Called when the trainer initialization ends, model has not yet been set.

Return type

None

on_load_checkpoint(trainer, pl_module, callback_state)[source]

Called when loading a model checkpoint, use to reload state.

Parameters
Return type

None

Note

The on_load_checkpoint won’t be called with an undefined state. If your on_load_checkpoint hook behavior doesn’t rely on a state, you will still need to override on_save_checkpoint to return a dummy state.

on_pretrain_routine_start(trainer, pl_module)[source]

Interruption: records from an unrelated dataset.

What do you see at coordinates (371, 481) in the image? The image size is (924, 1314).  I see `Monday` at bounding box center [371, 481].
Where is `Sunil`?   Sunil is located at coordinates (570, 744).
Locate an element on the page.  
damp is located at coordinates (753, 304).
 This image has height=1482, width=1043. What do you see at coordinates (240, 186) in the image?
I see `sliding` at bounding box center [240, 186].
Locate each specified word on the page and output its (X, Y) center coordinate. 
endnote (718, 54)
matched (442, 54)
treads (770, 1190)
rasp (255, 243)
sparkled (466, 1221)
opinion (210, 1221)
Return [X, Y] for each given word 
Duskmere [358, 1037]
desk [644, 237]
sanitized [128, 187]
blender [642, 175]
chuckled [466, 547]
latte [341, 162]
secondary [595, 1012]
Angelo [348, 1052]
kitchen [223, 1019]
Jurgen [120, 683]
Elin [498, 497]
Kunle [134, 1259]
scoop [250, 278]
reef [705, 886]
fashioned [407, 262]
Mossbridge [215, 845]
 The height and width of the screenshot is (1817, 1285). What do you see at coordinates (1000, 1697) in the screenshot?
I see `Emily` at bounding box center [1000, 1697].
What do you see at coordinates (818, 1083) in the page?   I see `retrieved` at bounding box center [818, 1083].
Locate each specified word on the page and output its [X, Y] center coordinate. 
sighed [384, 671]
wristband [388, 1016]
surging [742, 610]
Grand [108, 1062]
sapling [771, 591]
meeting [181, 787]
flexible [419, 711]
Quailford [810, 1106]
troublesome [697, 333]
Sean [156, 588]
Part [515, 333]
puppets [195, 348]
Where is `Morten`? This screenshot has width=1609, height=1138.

When pretrain routine starts we build the ckpt dir on the fly.

Return type

None

on_save_checkpoint(trainer, pl_module, checkpoint)[source]

Called when saving a model checkpoint, use to persist state.

Parameters
Return type

Dict[str, Any]

Returns

The callback state.

on_train_batch_end(trainer, pl_module, outputs, batch, batch_idx)[source]

Save checkpoint on train batch end if we meet the criteria for every_n_train_steps

Return type

None

on_train_end(trainer, pl_module)[source]

Save a checkpoint when training stops.

This will only save a checkpoint if save_last is also enabled as the monitor metrics logged during training/validation steps or end of epochs are not guaranteed to be available at this stage.

Return type

None

on_train_epoch_end(trainer, pl_module)[source]

Save a checkpoint at the end of the training epoch.

Return type

None

on_train_start(trainer, pl_module)[source]

Called when the train begins.

Return type

None

on_validation_end(trainer, pl_module)[source]

Save a checkpoint at the end of the validation stage.

Return type

None

save_checkpoint(trainer)[source]

Performs the main logic around saving a checkpoint.

This method runs on all ranks. It is the responsibility of trainer.save_checkpoint to correctly handle the behaviour in distributed training, i.e., saving only on rank 0 for data parallel use cases.

Return type

None

to_yaml(filepath=None)[source]

Saves the best_k_models dict containing the checkpoint paths with the corresponding scores to a YAML file.

Return type

None

property state_key: str

Identifier for the state of the callback.

Used to store and retrieve a callback’s state from the checkpoint dictionary by checkpoint["callbacks"][state_key]. Implementations of a callback need to provide a unique state key if 1) the callback has state and 2) it is desired to maintain the state of multiple instances of that callback.